_WHAT YOU NEED TO DO_
In the entries below, find the line with "The height and width of the screenshot is (223, 345)." and the line with "Select 前视基准面 in the feature tree". Print those two and everything between them exactly, and nothing else.

(MATERIAL FOR THIS TASK)

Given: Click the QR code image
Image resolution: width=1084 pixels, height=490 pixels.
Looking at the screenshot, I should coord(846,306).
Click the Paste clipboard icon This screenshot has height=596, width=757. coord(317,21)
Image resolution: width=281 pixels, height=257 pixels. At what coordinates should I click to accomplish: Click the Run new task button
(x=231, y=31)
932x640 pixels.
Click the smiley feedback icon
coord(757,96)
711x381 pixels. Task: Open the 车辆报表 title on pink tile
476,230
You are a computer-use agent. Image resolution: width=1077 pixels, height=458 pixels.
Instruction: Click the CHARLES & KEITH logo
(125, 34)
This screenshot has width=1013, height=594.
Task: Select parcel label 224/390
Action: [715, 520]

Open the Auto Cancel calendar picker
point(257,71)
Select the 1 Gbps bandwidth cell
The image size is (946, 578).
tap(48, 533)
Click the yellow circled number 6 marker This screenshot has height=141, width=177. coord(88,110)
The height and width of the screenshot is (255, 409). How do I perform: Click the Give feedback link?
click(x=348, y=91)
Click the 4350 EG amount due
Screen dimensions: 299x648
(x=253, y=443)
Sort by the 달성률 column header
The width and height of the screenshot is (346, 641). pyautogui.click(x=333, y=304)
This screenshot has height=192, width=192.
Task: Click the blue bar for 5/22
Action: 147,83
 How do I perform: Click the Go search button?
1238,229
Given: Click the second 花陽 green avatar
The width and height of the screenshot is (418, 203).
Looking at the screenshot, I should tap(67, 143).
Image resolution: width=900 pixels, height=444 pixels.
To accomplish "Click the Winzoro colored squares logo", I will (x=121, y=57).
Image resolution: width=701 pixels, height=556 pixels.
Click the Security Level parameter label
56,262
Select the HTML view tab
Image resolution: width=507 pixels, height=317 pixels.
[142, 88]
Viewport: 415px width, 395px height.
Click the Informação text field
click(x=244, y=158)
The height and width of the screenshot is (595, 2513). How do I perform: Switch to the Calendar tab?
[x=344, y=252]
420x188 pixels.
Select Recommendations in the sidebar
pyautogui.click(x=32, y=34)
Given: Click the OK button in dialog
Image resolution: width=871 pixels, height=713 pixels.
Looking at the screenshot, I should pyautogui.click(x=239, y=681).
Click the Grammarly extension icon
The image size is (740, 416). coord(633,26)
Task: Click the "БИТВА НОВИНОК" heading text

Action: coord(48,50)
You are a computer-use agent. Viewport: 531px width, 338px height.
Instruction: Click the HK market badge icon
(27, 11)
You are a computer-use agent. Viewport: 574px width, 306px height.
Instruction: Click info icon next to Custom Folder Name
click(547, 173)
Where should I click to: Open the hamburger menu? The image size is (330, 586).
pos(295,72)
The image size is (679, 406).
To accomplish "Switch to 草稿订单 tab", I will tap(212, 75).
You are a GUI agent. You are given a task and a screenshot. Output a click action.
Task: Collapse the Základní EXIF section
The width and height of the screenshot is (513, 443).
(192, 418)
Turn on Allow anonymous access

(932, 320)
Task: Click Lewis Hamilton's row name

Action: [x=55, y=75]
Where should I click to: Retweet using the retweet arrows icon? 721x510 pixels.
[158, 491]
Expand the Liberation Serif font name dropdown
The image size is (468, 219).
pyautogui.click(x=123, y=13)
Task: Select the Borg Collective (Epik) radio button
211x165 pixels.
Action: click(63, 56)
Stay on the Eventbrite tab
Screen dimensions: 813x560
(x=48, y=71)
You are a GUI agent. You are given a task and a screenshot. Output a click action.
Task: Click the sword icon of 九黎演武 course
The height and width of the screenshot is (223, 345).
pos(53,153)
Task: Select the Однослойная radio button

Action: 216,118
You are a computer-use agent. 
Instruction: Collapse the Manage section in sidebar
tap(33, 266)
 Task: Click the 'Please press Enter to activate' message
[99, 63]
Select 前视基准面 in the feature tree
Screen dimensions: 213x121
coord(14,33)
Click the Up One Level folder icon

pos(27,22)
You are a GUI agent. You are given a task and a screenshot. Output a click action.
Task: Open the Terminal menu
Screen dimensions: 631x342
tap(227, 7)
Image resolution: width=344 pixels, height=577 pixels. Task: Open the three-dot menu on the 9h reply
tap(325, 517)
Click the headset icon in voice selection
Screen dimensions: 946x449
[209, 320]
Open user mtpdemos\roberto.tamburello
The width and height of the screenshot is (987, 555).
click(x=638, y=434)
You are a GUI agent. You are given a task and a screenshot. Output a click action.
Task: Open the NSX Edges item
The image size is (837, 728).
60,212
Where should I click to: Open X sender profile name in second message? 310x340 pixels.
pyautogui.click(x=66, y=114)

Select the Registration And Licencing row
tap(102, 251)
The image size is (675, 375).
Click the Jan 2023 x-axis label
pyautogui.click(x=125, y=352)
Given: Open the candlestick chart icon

(End MATERIAL FOR THIS TASK)

_EXERCISE RESPONSE_
The height and width of the screenshot is (223, 345).
pos(53,153)
Task: Select the Однослойная radio button

Action: 216,118
You are a computer-use agent. 
Instruction: Collapse the Manage section in sidebar
tap(33, 266)
 Task: Click the 'Please press Enter to activate' message
[99, 63]
Select 前视基准面 in the feature tree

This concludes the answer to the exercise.